Иногда я приезжала в Лод, видела, как приземляются самолеты из Адена, удивлялась терпению и доверию измученных пассажиров.
- Вы видели когда-нибудь самолет? - спросила я бородатого старика.
- Нет, - отвечал он.
- И не побоялись лететь?
- Нет, - ответил он твердо. - Все это написано в Библии. В книге Йсайи. «Поднимешься ты на крыльях орла».
И тут же, на аэродроме, он прочел мне весь отрывок, и лицо его сияло радостью - от того, что пророчество сбылось и путешествие окончилось. Теперь в Йемене фактически не осталось евреев, и шрамы, нанесенные долгим изгнанием, начинают исчезать. Бен-Гурион говорил, что счастливейшим днем для него будет тот, когда йеменский еврей будет назначен начальником штаба израильской армии, и я думаю, что этот день уже недалек.

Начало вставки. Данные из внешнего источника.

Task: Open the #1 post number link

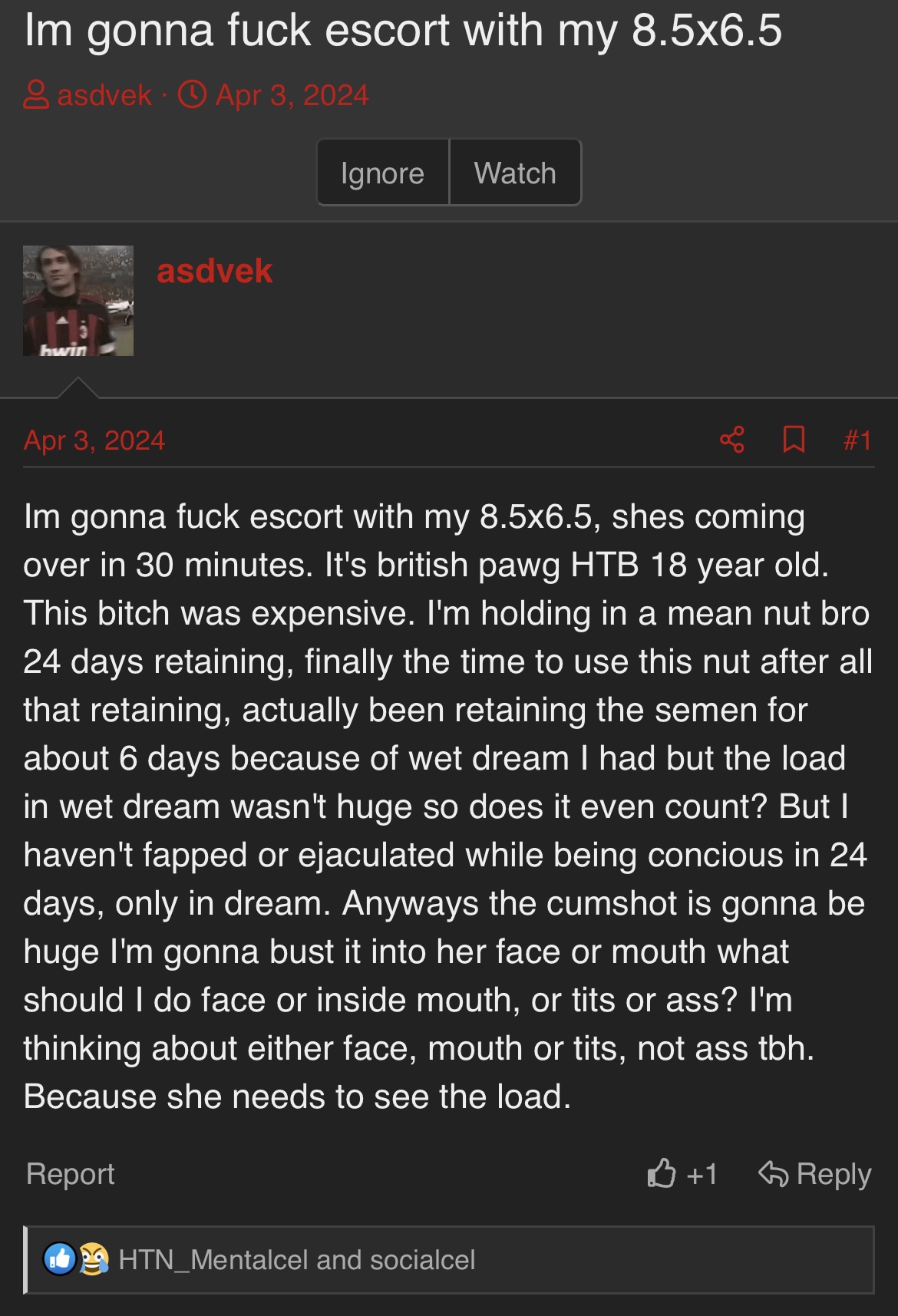Action: (x=857, y=440)
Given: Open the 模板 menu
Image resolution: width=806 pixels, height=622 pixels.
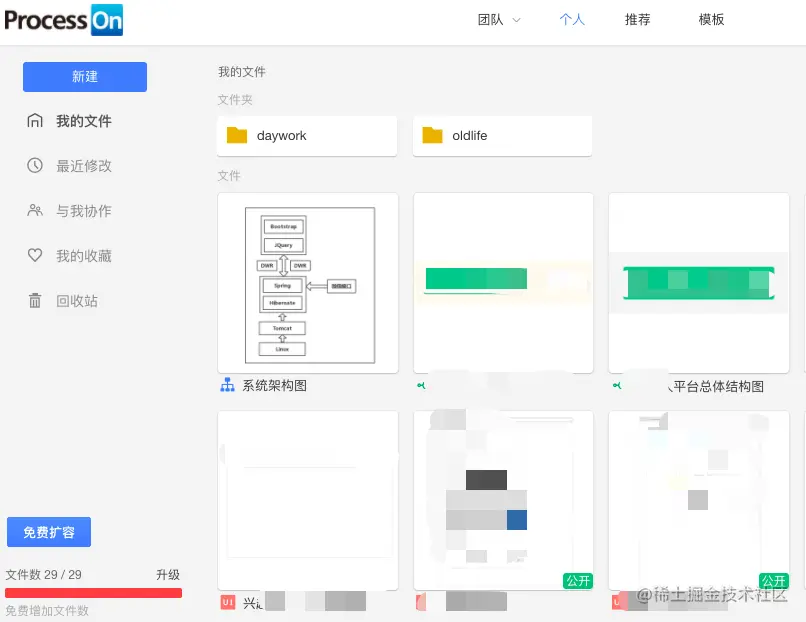Looking at the screenshot, I should pos(711,19).
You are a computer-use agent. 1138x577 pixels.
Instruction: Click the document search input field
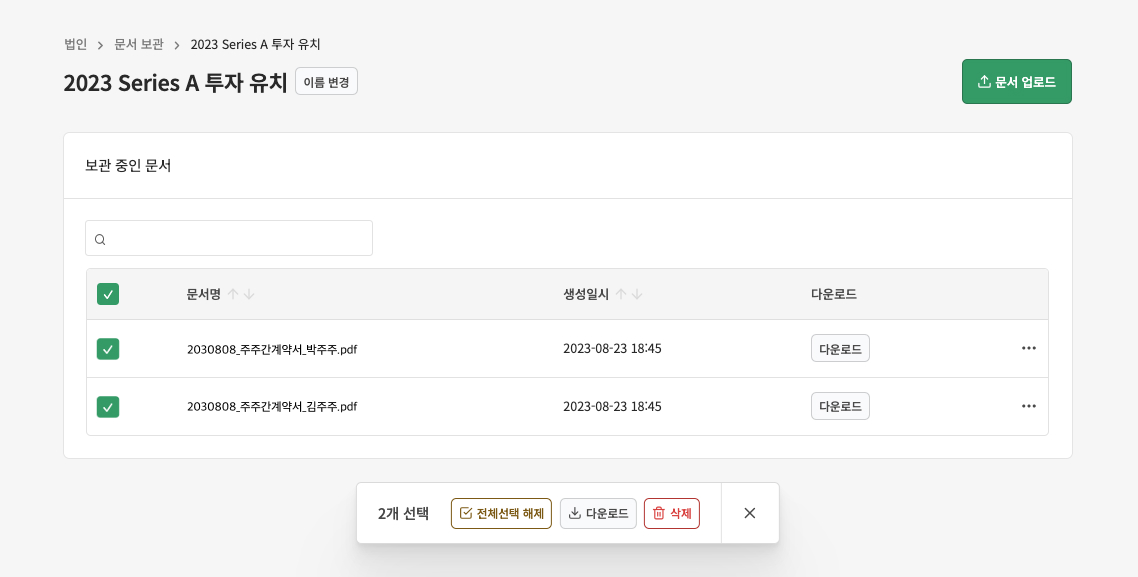point(228,238)
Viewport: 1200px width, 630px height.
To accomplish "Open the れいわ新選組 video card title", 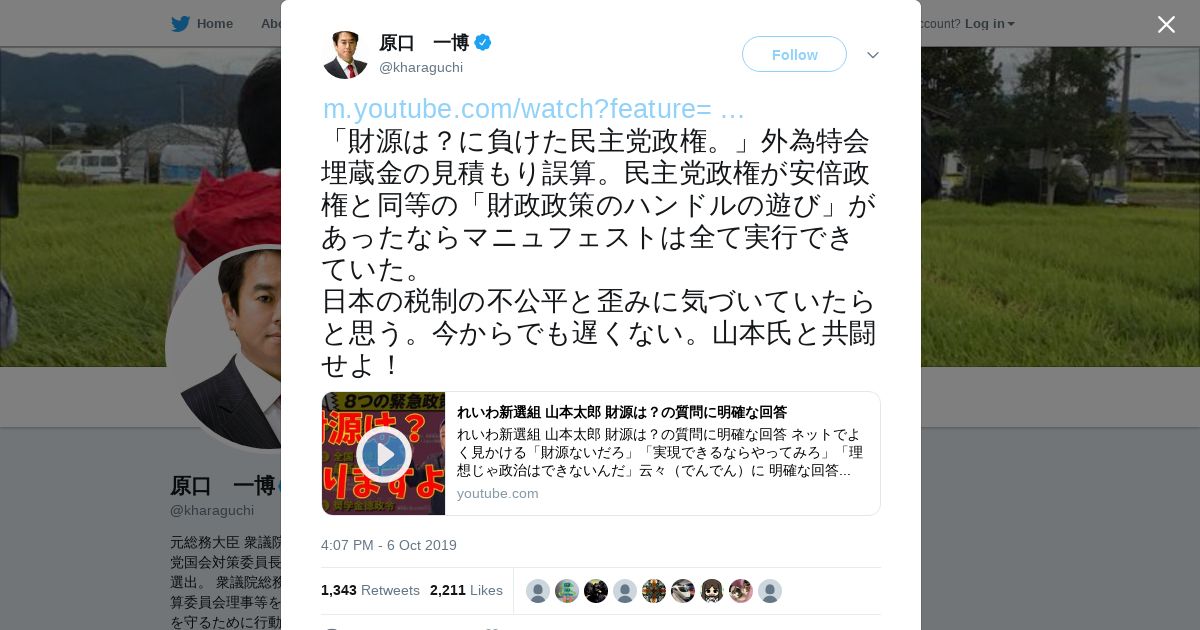I will point(622,412).
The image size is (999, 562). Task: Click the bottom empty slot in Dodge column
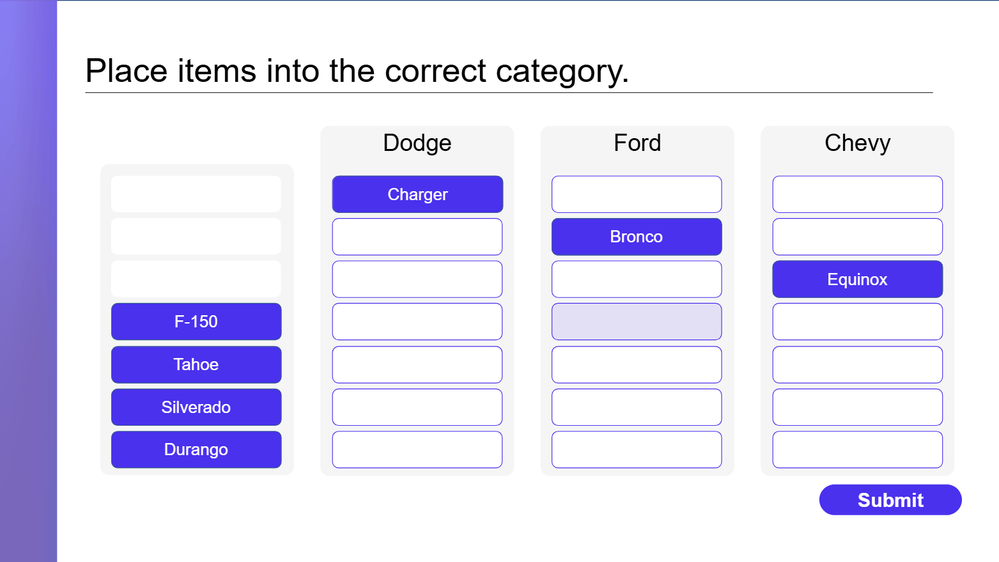[417, 450]
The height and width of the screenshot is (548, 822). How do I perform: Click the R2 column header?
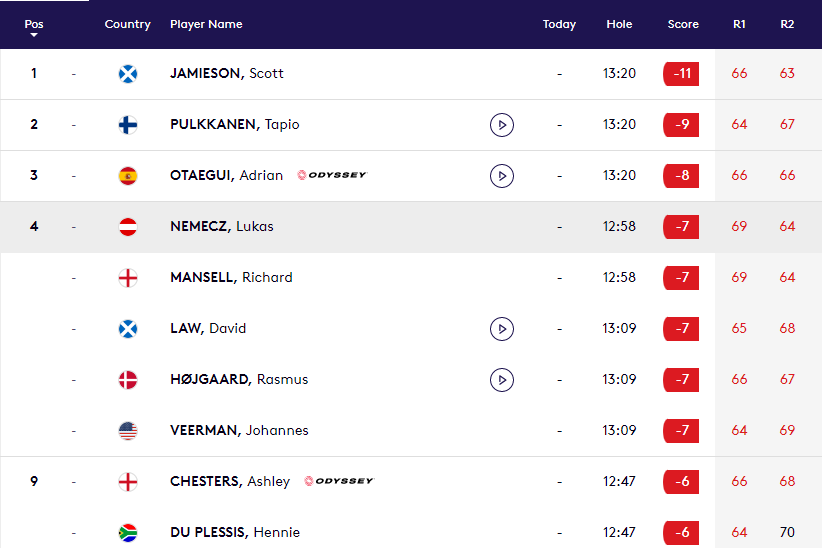[x=787, y=24]
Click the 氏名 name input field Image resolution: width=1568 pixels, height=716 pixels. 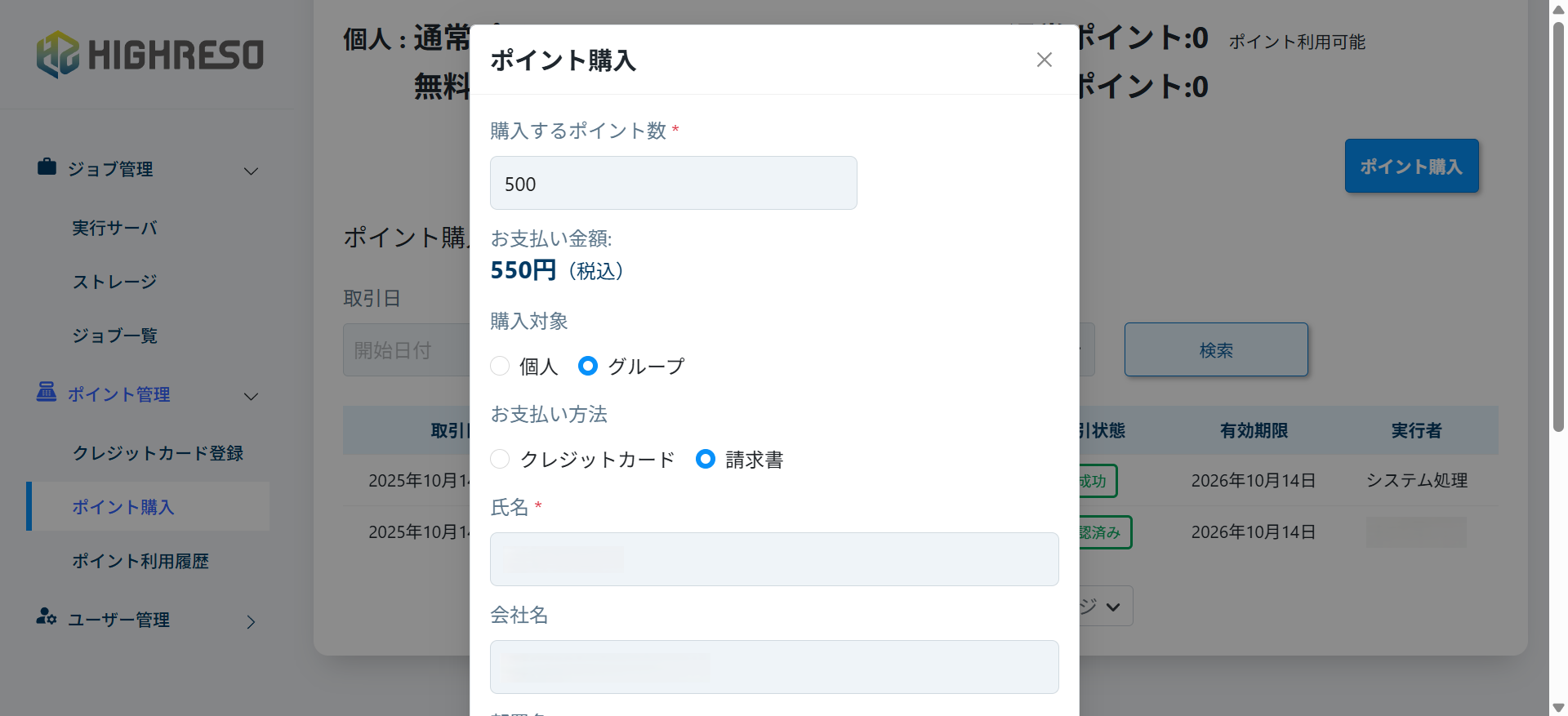pos(773,559)
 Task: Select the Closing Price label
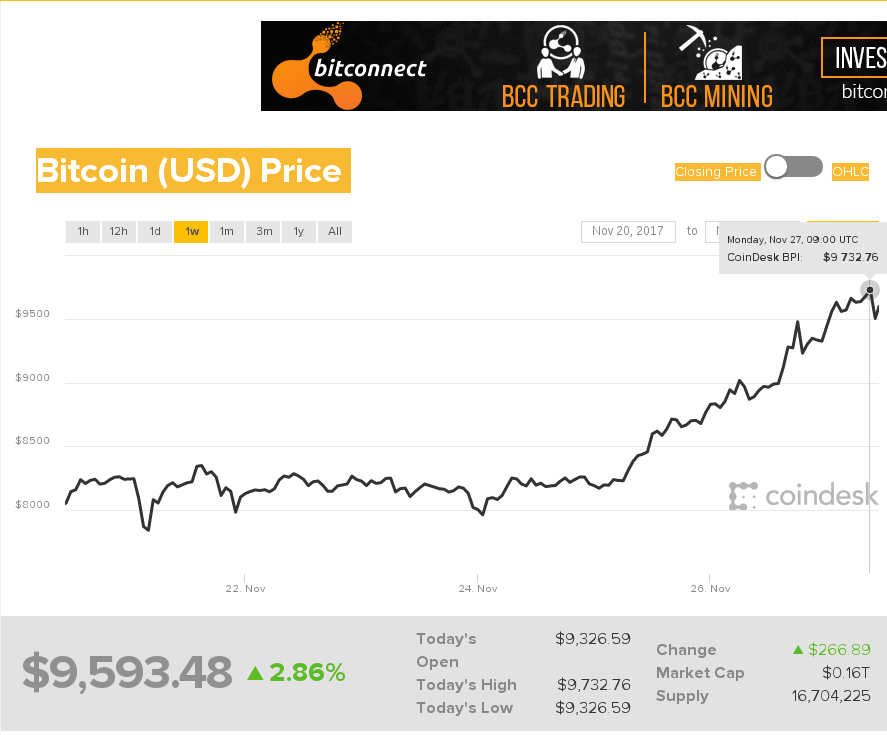click(716, 172)
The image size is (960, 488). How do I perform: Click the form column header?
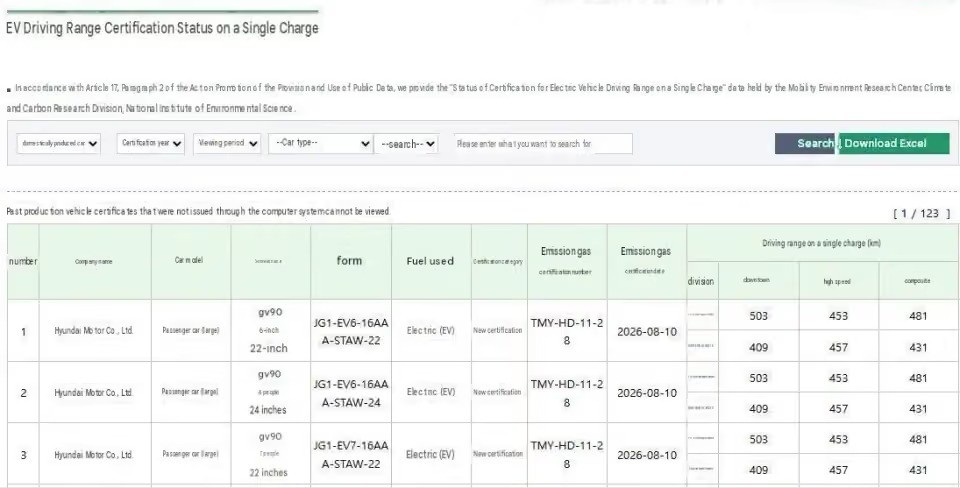coord(350,261)
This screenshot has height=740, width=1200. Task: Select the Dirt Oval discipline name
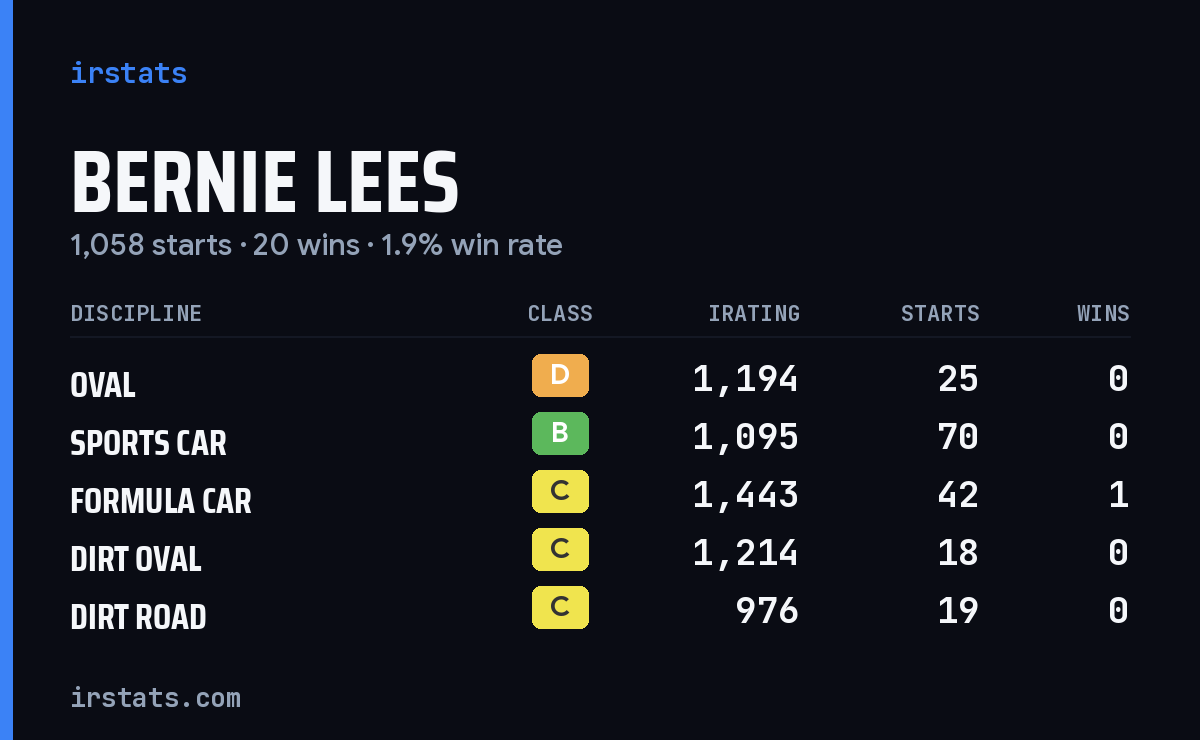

Перечитав все это, я опять изумилась количеству иммигрантов, которых мы абсорбировали. Но тогда мы имели дело не с абстрактными цифрами. В Законе о возвращении, принятом в июле 1950 года, по которому все евреи получают право въезда и автоматически израильское гражданство, - нас беспокоила не арифметика. Нас беспокоило, как мы сумеем прокормить, одеть, расселить, дать образование и вообще - позаботиться об этих людях. Как и на что? Когда я вернулась в Израиль, 200000 человек жило (если это можно так назвать) в палатках, чаще всего - по две семьи в одной палатке. И не обязательно обе семьи были из одной страны или с одного континента. Не говоря уже о том, что все наши службы, созданные второпях, работали не слишком хорошо и что их не хватало на такую массу людей - было множество больных, истощенных, увечных, которые в нормальных условиях еще могли бы кое-как справиться, но тут были совершенно беспомощны. Человек, переживший годы нацистского рабства и лагеря перемещенных лиц, отважившийся на путешествие в Израиль, в лучшем случае не вполне здоровый, в худшем - с физическими увечьями, которому полагались бы идеальные условия, оказывался - вместе со своей семьей, если она сохранилась, - в невыносимой тесноте, бок о бок с людьми, с которыми у него не было даже общего языка. В девяти случаях из десяти он считал своих соседей дикарями, потому что они никогда не видели ватер-клозета. Но при всем том он пришел бы в себя скорее, если бы мы могли сразу же предоставить ему работу, или переселить его в более пригодное жилье, или еще как-нибудь дать ему то чувство стабильности, к которому он стремился, как все беженцы.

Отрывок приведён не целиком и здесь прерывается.